A risk factor is anything that affects the chance of having a disease such as cancer. Different cancers have different risk factors. For example, smoking is a risk factor for several types of cancer in adults.
Lifestyle-related risk factors such as diet, body weight, physical activity, and tobacco use play a major role in many adult cancers. But these factors usually take many years to influence cancer risk, and they are not thought to play much of a role in childhood cancers, including rhabdomyosarcomas.
No environmental factors (such as exposures during the mother's pregnancy or in early childhood) are known to increase the chance of getting rhabdomyosarcoma.
Age and gender
Rhabdomyosarcomas are most common in children under the age of 10, but they can also occur in teens and adults. They are slightly more common in boys than in girls.
Inherited conditions
Some people inherit a tendency to develop certain types of cancer. The DNA we inherit from our parents may have certain changes that account for this tendency to develop cancer. Some rare inherited conditions increase the risk of rhabdomyosarcoma (and usually some other tumors as well).
- Members of families with Li-Fraumeni syndrome are more likely to develop sarcomas, breast cancer, leukemia, and some other cancers.

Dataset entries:
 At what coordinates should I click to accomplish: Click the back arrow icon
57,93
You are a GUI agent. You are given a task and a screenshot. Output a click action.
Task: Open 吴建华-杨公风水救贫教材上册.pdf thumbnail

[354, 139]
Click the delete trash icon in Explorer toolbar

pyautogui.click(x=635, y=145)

■ **WORK ORDER 1**:
Condense the paragraph in the rhabdomyosarcoma risk factor passage that begins "Lifestyle-related risk factors such as diet" into a short bulleted list that keeps its main facts.
■ **WORK ORDER 2**:
In the rhabdomyosarcoma risk factor passage, which age group is said to have these tumors most often?
■ **WORK ORDER 3**:
Carry on the rhabdomyosarcoma risk factor passage from its last line.

■ **ANSWER SPACE 1**:
- Diet, body weight, physical activity, and tobacco use play a major role in many adult cancers.
- These factors usually take many years to affect cancer risk.
- They are not thought to play much of a role in childhood cancers, including rhabdomyosarcomas.

■ **ANSWER SPACE 2**:
Children under the age of 10.

■ **ANSWER SPACE 3**:
- Children with Beckwith-Wiedemann syndrome have a high risk of developing Wilms tumor, a type of kidney cancer, but they may also develop rhabdomyosarcoma.
- Neurofibromatosis, also known as von Recklinghausen disease, usually causes multiple nerve tumors, but it also increases the risk of rhabdomyosarcoma.
- Costello syndrome is a very rare congenital abnormality. Children with this syndrome have high birth weights but then fail to grow well and are short. They also tend to have a large head. They are prone to develop rhabdomyosarcomas as well as other tumors.
These conditions are rare and account for only a small fraction of rhabdomyosarcoma cases. But they suggest that the key to understanding rhabdomyosarcoma will come from studying genes and how they work in very early life to control cell growth and development.